内密出産とは、匿名での出産を望む女性が、病院や専門機関にだけ身元を明かした状態で出産する制度を言います。身元を伝えないまま出産する匿名出産と異なり、子どもが成長後に出自を知ることができるようにするのが狙いです。2014年から実施しているドイツでは、母親が相談機関に実名で相談し、身元を明かす証書を封印して預け、医療機関では匿名で出産しています。子は、原則16歳になったら出自を知ることができます。出産前後の費用は国が負担しています。
親が育てられない子どもを匿名で預かるこうのとりのゆりかご(赤ちゃんポスト)を運営している熊本市の慈恵病院は、予期せぬ妊娠をして匿名を望む母親が、病院にだけ身元を明かした状態での出産を受け入れると発表しました。病院側は、免許証などの身分証明書をコピーして、子どもが一定の年齢に達して親の名前を知りたい場合は、病院が保管していた身分証明書を開示するとしています。しかし、妊婦が一生匿名を希望した場合には、出自を知る機会が失われる匿名出産になることもあり得るとしています。

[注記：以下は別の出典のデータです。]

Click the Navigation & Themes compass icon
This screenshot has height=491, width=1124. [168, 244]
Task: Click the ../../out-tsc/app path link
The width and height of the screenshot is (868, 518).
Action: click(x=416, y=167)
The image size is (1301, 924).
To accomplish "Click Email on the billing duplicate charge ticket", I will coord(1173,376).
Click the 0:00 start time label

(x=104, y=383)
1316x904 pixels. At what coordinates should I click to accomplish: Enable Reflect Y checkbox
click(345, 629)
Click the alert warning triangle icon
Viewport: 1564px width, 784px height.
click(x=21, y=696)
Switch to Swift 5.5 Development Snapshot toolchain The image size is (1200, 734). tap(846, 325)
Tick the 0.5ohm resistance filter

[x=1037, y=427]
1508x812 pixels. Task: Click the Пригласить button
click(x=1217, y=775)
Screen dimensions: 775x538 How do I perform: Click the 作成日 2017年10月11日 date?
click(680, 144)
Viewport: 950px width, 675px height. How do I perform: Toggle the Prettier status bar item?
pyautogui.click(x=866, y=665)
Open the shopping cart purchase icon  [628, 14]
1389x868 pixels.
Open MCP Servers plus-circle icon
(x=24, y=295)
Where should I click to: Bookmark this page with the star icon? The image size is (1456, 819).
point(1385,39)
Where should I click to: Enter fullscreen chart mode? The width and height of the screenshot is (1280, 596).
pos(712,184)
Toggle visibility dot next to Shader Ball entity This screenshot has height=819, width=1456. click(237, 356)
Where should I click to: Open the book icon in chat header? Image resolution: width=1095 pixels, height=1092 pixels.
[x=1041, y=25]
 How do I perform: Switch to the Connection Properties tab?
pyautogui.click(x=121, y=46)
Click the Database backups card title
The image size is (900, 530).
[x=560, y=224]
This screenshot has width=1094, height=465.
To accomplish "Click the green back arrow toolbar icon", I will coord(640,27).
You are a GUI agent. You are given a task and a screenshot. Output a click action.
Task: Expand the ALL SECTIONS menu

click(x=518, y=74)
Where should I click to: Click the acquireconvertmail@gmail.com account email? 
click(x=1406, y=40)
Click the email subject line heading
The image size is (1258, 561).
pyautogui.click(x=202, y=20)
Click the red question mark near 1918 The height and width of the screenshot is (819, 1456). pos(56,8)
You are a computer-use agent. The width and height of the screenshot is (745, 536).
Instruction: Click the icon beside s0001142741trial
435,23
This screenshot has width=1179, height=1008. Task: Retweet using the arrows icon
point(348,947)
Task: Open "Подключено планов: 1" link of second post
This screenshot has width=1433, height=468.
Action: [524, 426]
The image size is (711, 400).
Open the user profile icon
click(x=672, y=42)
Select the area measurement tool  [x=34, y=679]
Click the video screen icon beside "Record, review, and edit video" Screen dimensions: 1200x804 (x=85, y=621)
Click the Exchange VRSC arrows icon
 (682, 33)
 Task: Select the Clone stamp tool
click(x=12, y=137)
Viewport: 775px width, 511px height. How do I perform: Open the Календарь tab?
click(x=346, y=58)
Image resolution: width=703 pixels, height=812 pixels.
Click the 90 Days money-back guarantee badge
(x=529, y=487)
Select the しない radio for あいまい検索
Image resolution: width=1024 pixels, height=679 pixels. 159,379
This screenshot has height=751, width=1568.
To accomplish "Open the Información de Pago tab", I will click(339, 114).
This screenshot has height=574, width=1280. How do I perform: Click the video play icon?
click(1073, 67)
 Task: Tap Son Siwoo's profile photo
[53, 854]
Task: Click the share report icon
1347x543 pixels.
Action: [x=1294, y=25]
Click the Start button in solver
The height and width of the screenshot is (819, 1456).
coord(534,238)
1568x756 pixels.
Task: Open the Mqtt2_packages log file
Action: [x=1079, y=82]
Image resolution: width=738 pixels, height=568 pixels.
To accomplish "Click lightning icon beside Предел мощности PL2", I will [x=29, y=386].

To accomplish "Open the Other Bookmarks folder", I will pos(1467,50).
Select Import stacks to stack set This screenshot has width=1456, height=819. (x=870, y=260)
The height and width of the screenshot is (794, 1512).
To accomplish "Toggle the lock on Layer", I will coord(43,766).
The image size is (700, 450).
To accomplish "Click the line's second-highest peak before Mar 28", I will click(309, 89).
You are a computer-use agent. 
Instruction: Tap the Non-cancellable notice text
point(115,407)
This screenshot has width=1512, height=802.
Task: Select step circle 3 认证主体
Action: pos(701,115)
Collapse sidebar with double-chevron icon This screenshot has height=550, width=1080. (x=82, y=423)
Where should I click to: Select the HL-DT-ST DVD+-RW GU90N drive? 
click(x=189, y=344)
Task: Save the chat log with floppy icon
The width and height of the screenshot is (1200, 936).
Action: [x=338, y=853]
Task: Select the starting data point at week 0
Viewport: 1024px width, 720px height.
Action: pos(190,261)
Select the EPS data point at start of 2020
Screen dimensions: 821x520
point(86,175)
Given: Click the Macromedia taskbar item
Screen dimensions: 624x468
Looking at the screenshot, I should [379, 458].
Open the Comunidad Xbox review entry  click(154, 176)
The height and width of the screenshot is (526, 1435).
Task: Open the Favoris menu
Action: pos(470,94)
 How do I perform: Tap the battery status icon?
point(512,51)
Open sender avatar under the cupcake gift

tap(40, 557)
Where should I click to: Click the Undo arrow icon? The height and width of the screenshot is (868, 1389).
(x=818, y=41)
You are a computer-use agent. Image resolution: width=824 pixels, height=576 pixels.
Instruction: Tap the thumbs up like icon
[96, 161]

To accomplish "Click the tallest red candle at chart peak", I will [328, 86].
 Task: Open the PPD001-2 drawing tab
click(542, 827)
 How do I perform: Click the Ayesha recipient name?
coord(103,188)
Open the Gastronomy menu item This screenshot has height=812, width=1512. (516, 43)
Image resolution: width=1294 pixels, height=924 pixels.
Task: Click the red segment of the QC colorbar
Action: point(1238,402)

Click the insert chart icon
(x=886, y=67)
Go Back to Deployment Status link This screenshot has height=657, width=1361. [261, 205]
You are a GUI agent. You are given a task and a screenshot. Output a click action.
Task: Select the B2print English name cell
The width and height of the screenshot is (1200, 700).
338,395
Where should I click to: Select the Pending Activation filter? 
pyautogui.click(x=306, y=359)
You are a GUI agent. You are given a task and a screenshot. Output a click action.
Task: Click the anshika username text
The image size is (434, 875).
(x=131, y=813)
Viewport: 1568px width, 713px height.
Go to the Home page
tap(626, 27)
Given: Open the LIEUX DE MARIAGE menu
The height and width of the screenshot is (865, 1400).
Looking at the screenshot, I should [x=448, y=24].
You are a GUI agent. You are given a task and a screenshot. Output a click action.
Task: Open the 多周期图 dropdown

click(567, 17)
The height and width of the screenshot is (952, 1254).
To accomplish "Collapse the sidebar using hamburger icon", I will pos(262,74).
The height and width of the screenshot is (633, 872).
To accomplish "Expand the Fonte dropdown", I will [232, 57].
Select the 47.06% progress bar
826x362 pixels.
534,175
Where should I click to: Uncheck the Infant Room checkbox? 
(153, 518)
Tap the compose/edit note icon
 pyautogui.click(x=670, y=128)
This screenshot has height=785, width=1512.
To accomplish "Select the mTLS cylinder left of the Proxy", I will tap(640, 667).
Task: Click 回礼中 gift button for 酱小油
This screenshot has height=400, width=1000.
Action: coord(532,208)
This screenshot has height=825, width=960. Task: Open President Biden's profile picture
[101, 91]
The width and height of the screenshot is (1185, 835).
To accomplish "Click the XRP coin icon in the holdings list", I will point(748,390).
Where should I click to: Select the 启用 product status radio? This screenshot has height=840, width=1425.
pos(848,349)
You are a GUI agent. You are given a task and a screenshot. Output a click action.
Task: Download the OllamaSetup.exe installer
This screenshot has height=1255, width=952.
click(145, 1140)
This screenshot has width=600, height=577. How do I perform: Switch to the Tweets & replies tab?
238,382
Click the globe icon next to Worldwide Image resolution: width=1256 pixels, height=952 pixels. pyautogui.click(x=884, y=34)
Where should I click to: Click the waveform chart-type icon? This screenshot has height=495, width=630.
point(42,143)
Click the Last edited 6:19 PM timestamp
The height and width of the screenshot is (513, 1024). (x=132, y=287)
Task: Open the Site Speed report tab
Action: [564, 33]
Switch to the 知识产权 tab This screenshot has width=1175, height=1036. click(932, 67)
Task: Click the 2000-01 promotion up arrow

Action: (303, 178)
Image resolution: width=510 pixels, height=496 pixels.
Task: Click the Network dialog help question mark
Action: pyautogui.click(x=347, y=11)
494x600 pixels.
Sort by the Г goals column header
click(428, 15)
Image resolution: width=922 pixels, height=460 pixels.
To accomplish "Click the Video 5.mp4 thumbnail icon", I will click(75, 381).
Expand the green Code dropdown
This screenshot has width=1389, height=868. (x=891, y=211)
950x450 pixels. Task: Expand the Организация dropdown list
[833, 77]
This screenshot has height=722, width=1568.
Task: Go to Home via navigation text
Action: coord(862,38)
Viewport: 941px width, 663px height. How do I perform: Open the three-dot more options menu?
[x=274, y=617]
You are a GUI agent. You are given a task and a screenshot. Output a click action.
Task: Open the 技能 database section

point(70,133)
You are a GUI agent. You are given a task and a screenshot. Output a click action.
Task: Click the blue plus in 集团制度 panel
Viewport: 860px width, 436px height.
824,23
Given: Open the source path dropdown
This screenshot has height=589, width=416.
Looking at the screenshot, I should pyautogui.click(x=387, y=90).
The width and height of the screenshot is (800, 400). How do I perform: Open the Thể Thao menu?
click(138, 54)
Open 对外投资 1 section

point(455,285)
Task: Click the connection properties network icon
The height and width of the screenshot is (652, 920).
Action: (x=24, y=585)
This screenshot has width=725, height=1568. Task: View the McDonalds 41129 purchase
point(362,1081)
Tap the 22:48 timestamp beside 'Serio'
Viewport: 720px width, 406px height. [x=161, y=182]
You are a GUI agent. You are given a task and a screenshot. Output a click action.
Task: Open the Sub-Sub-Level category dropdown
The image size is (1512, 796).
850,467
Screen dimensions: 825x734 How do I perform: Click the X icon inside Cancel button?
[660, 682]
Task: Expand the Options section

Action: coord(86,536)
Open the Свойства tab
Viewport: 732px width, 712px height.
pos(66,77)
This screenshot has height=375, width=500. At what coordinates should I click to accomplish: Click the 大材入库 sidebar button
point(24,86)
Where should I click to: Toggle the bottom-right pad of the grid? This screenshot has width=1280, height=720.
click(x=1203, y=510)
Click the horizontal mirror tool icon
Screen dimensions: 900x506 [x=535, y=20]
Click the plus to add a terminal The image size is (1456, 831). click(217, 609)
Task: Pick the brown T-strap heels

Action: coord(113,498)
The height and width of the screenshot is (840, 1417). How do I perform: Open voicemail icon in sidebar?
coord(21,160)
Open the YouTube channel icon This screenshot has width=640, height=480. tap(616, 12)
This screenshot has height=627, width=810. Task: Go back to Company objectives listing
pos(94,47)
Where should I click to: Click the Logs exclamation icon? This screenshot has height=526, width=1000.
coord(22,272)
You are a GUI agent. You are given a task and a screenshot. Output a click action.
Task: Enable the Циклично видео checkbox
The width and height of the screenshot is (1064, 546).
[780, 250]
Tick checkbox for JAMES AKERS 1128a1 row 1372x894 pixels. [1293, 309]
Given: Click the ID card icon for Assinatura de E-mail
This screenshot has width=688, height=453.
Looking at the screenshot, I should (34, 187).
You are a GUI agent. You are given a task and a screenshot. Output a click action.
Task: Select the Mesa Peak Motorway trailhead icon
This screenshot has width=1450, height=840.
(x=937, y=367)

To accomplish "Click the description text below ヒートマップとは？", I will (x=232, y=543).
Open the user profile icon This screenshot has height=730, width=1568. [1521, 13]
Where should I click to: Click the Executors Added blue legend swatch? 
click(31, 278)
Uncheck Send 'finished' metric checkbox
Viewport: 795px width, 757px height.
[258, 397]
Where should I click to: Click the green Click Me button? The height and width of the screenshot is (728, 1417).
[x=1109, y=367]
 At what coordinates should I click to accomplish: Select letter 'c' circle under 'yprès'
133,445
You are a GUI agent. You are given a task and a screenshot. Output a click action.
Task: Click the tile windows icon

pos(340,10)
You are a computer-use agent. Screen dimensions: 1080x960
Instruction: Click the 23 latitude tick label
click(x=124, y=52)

内密出産の受け入れは、母子の命にかかわる自宅などでの孤立出産を防ぐための取り組みです。全国で赤ちゃんの遺棄や殺害など痛ましい事件が無くならないなか、国による内密出産制度の法整備はなかなか進みません。国には、医療現場の覚悟に向き合い、母子の命と権利を守るための早急な対応が求められます。